__Task statement__. Would it be possible to reproduce every entry exactly, please?

Excerpts from a dataset:
::::

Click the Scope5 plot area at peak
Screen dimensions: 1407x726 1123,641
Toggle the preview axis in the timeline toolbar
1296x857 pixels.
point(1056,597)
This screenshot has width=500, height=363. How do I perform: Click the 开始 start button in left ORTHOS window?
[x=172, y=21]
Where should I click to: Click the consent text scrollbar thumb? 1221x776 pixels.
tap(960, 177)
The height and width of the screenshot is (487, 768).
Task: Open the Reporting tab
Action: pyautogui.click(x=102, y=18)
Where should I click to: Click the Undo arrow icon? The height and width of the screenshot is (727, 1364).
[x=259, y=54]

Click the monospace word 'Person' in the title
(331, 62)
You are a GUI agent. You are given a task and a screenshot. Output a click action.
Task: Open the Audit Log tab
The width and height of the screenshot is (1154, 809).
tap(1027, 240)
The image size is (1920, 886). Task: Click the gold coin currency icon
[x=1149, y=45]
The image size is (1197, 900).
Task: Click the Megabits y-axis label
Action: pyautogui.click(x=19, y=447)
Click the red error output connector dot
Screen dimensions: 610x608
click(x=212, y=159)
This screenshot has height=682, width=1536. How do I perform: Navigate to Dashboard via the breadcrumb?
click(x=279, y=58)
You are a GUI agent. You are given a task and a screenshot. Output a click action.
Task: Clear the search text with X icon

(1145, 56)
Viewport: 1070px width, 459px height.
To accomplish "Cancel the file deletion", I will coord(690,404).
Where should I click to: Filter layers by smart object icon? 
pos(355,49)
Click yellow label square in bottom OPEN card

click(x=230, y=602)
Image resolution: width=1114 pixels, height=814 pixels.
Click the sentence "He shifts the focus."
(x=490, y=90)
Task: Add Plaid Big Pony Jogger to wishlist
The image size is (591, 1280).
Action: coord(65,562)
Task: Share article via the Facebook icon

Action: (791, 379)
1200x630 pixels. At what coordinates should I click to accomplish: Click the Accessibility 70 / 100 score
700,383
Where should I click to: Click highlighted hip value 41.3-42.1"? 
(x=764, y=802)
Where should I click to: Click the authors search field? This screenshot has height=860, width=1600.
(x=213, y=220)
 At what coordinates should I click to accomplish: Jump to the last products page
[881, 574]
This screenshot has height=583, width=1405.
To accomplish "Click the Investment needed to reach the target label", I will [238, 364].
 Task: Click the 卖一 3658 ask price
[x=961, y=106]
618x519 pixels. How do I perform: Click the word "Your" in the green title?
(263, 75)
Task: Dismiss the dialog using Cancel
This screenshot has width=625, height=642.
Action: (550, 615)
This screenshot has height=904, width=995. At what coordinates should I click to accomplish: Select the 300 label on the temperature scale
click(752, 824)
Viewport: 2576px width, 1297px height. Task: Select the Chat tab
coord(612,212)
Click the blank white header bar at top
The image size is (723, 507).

::::

__Result__.
Click the Scope5 plot area at peak
Screen dimensions: 1407x726 1123,641
Toggle the preview axis in the timeline toolbar
1296x857 pixels.
point(1056,597)
This screenshot has width=500, height=363. How do I perform: Click the 开始 start button in left ORTHOS window?
[x=172, y=21]
Where should I click to: Click the consent text scrollbar thumb? 1221x776 pixels.
tap(960, 177)
The height and width of the screenshot is (487, 768).
Task: Open the Reporting tab
Action: pyautogui.click(x=102, y=18)
Where should I click to: Click the Undo arrow icon? The height and width of the screenshot is (727, 1364).
[x=259, y=54]

Click the monospace word 'Person' in the title
(331, 62)
You are a GUI agent. You are given a task and a screenshot. Output a click action.
Task: Open the Audit Log tab
The width and height of the screenshot is (1154, 809).
tap(1027, 240)
The image size is (1920, 886). Task: Click the gold coin currency icon
[x=1149, y=45]
The image size is (1197, 900).
Task: Click the Megabits y-axis label
Action: pyautogui.click(x=19, y=447)
Click the red error output connector dot
Screen dimensions: 610x608
click(x=212, y=159)
This screenshot has height=682, width=1536. How do I perform: Navigate to Dashboard via the breadcrumb?
click(x=279, y=58)
You are a GUI agent. You are given a task and a screenshot. Output a click action.
Task: Clear the search text with X icon

(1145, 56)
Viewport: 1070px width, 459px height.
To accomplish "Cancel the file deletion", I will coord(690,404).
Where should I click to: Filter layers by smart object icon? 
pos(355,49)
Click yellow label square in bottom OPEN card

click(x=230, y=602)
Image resolution: width=1114 pixels, height=814 pixels.
Click the sentence "He shifts the focus."
(x=490, y=90)
Task: Add Plaid Big Pony Jogger to wishlist
The image size is (591, 1280).
Action: coord(65,562)
Task: Share article via the Facebook icon

Action: (791, 379)
1200x630 pixels. At what coordinates should I click to accomplish: Click the Accessibility 70 / 100 score
700,383
Where should I click to: Click highlighted hip value 41.3-42.1"? 
(x=764, y=802)
Where should I click to: Click the authors search field? This screenshot has height=860, width=1600.
(x=213, y=220)
 At what coordinates should I click to accomplish: Jump to the last products page
[881, 574]
This screenshot has height=583, width=1405.
To accomplish "Click the Investment needed to reach the target label", I will [238, 364].
 Task: Click the 卖一 3658 ask price
[x=961, y=106]
618x519 pixels. How do I perform: Click the word "Your" in the green title?
(263, 75)
Task: Dismiss the dialog using Cancel
This screenshot has width=625, height=642.
Action: (550, 615)
This screenshot has height=904, width=995. At what coordinates should I click to accomplish: Select the 300 label on the temperature scale
click(752, 824)
Viewport: 2576px width, 1297px height. Task: Select the Chat tab
coord(612,212)
Click the blank white header bar at top
The image size is (723, 507).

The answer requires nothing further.